— Start MATERIAL FOR THE TASK —

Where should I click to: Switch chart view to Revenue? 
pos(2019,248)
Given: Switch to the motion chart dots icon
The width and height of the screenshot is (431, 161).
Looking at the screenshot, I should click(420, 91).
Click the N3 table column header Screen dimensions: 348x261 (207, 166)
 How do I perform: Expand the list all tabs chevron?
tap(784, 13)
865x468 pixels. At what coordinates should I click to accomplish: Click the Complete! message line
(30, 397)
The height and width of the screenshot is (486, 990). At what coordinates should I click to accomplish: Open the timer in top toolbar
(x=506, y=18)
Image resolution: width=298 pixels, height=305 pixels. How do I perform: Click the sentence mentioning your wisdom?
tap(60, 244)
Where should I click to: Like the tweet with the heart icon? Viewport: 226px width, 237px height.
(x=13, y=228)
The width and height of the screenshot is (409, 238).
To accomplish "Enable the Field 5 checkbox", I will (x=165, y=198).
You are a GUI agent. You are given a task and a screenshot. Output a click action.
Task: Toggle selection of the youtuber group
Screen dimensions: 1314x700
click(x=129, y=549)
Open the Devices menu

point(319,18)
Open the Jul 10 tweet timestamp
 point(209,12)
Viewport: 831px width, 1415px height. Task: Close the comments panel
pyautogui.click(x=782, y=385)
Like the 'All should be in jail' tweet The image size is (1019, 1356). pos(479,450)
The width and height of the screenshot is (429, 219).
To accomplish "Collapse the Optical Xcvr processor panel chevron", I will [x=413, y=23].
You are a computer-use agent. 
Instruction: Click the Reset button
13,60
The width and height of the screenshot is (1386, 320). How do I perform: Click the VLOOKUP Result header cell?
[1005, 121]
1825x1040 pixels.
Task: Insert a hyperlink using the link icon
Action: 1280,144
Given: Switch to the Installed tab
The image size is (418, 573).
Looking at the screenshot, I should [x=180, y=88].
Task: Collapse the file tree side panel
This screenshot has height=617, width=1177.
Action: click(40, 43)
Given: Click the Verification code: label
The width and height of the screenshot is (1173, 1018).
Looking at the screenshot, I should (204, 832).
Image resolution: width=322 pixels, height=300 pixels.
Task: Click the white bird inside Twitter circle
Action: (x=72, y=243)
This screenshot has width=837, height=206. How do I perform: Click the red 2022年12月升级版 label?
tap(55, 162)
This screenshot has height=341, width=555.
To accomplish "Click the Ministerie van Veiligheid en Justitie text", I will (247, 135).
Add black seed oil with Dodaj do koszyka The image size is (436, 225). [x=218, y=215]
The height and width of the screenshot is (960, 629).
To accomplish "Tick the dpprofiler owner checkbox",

— End MATERIAL FOR THE TASK —

## WHAT IS NEEDED
Update the data above by replacing each occurrence of "How do I perform" with "How can I complete", leaving everything else unchanged.

## EXPECTED ANSWER
Where should I click to: Switch chart view to Revenue? 
pos(2019,248)
Given: Switch to the motion chart dots icon
The width and height of the screenshot is (431, 161).
Looking at the screenshot, I should click(420, 91).
Click the N3 table column header Screen dimensions: 348x261 (207, 166)
 How can I complete: Expand the list all tabs chevron?
tap(784, 13)
865x468 pixels. At what coordinates should I click to accomplish: Click the Complete! message line
(30, 397)
The height and width of the screenshot is (486, 990). At what coordinates should I click to accomplish: Open the timer in top toolbar
(x=506, y=18)
Image resolution: width=298 pixels, height=305 pixels. How can I complete: Click the sentence mentioning your wisdom?
tap(60, 244)
Where should I click to: Like the tweet with the heart icon? Viewport: 226px width, 237px height.
(x=13, y=228)
The width and height of the screenshot is (409, 238).
To accomplish "Enable the Field 5 checkbox", I will (x=165, y=198).
You are a GUI agent. You are given a task and a screenshot. Output a click action.
Task: Toggle selection of the youtuber group
Screen dimensions: 1314x700
click(x=129, y=549)
Open the Devices menu

point(319,18)
Open the Jul 10 tweet timestamp
 point(209,12)
Viewport: 831px width, 1415px height. Task: Close the comments panel
pyautogui.click(x=782, y=385)
Like the 'All should be in jail' tweet The image size is (1019, 1356). pos(479,450)
The width and height of the screenshot is (429, 219).
To accomplish "Collapse the Optical Xcvr processor panel chevron", I will [x=413, y=23].
You are a computer-use agent. 
Instruction: Click the Reset button
13,60
The width and height of the screenshot is (1386, 320). How can I complete: Click the VLOOKUP Result header cell?
[1005, 121]
1825x1040 pixels.
Task: Insert a hyperlink using the link icon
Action: 1280,144
Given: Switch to the Installed tab
The image size is (418, 573).
Looking at the screenshot, I should [x=180, y=88].
Task: Collapse the file tree side panel
This screenshot has height=617, width=1177.
Action: click(40, 43)
Given: Click the Verification code: label
The width and height of the screenshot is (1173, 1018).
Looking at the screenshot, I should (204, 832).
Image resolution: width=322 pixels, height=300 pixels.
Task: Click the white bird inside Twitter circle
Action: (x=72, y=243)
This screenshot has width=837, height=206. How can I complete: Click the red 2022年12月升级版 label?
tap(55, 162)
This screenshot has height=341, width=555.
To accomplish "Click the Ministerie van Veiligheid en Justitie text", I will (247, 135).
Add black seed oil with Dodaj do koszyka The image size is (436, 225). [x=218, y=215]
The height and width of the screenshot is (960, 629).
To accomplish "Tick the dpprofiler owner checkbox",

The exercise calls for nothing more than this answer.